Victoria’s leading shooting and hunting organisation has taken aim at the Invasive Species Council (ISC), accusing the group of inflaming culture wars at the expense of evidence-based policy and the wellbeing of regional communities.
SSAA Victoria represents over 45,000 members who actively support responsible and ethical hunting and shooting. Responding to a Facebook post in which ISC CEO Jack Gough disparaged recreational hunters, SSAA Victoria’s Hunting Development Manager David Laird said:
“Rather than inflaming cultural division, Mr Gough might consider leaving these conversations to those who understand the realities on the ground.”
Mr Laird outlined the real and measurable benefits recreational deer hunting brings to Victoria:
“Hunting delivers genuine triple-bottom-line benefits to the state,” Mr Laird said. “Every year, recreational deer hunting contributes $201 million to the Victorian economy, supports 1,761 jobs, removes around 140,000 wild deer, and supports the wellbeing of tens of thousands of hunters and their families.”
“That may seem trivial to Mr Gough from a café up in Newtown, but in Victorian towns like Orbost, already paying the price of extreme environmental policies and deindustrialisation, those jobs mean a lot.”
The ISC’s post contained a number of false and misleading claims, including:
Claim: Deer in Victoria are “protected” by game status
This is one of the ISC’s favourite mistruths, and it has been corrected many times. In Victoria, wild deer can be hunted on public land every day of the year with no bag limit. On private land, they can be taken with virtually no restrictions.

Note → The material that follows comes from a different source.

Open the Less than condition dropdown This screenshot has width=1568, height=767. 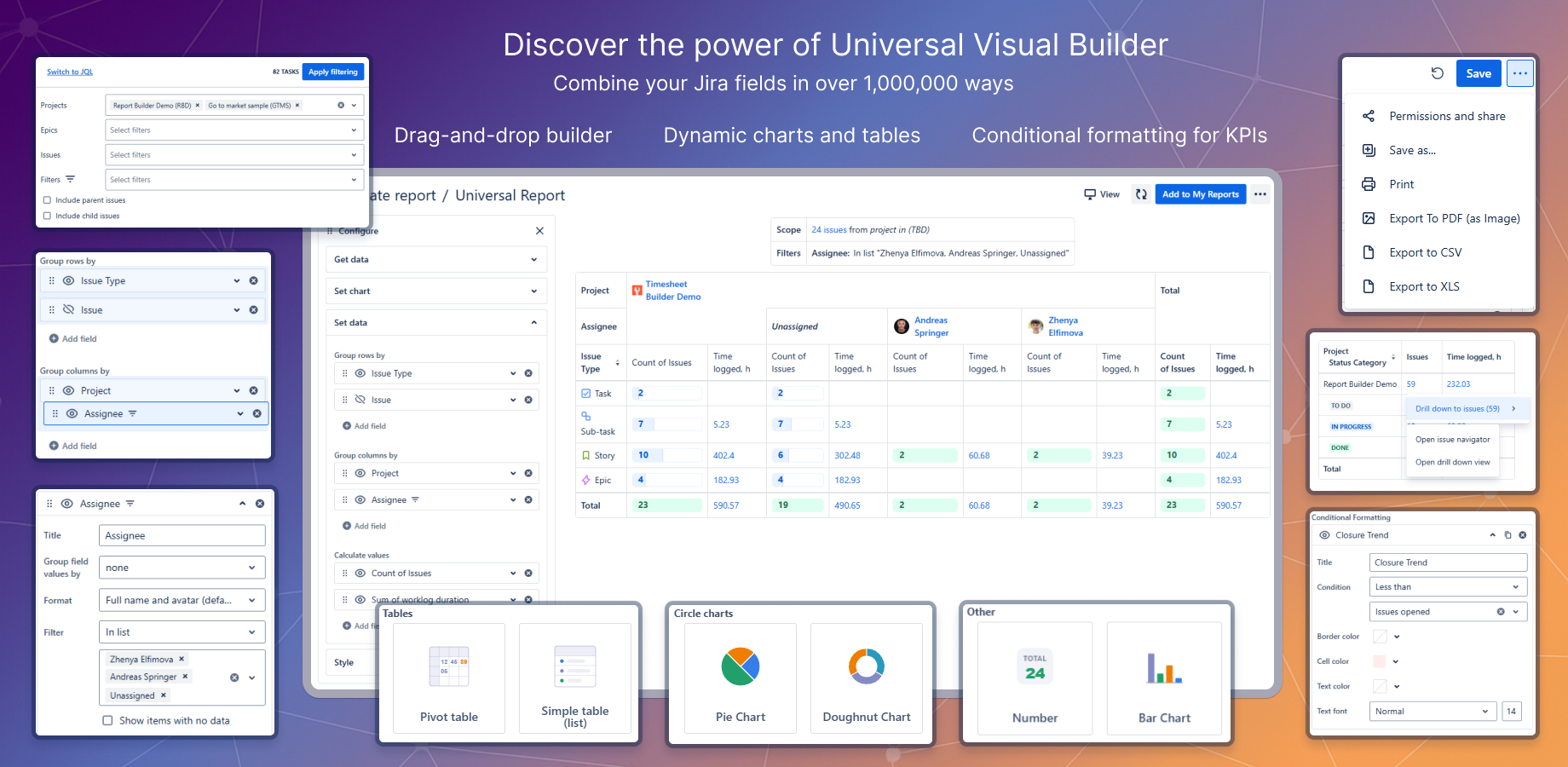(x=1447, y=586)
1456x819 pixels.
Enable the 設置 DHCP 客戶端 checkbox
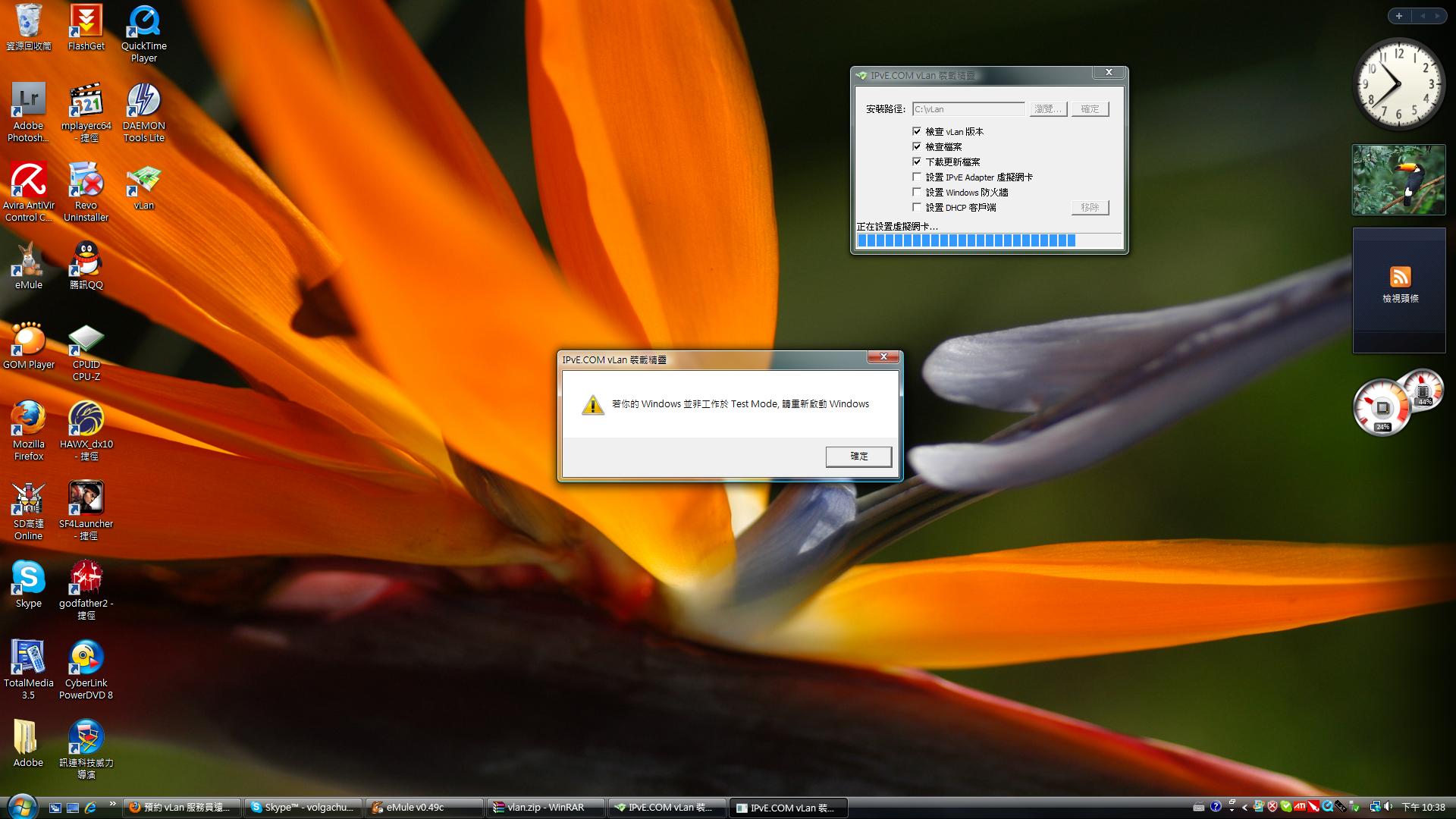[917, 207]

Game licensing exists to manage hunters, not deer. It enables access to public land, facilitates data collection and education, and generates revenue to offset the cost of regulation. It poses no practical impediment to deer control.
Anyone who suggests otherwise is either deliberately misleading the public or fundamentally ignorant. In either case, they have no place in serious conversations about deer management.
Claim: Public land hunting is a risk to public safety
This is pure scaremongering. There are over 60,000 licensed game hunters in Victoria, 52,000 of whom are licensed deer hunters. In many of Victoria’s national parks below the snowline, deer hunters are the most prevalent users during late autumn, winter and early spring.
There is no evidence that recreational hunting compromises public safety. What does compromise effective deer control is the behaviour of ideologically driven lobby groups like the ISC, who sow distrust and division instead of working constructively with others.
The facts are clear: recreational deer hunting is safe, effective, and socially and economically valuable. The real barrier to progress is not hunters, it’s the dishonest campaigns of fringe lobby groups more interested in ideology than outcomes.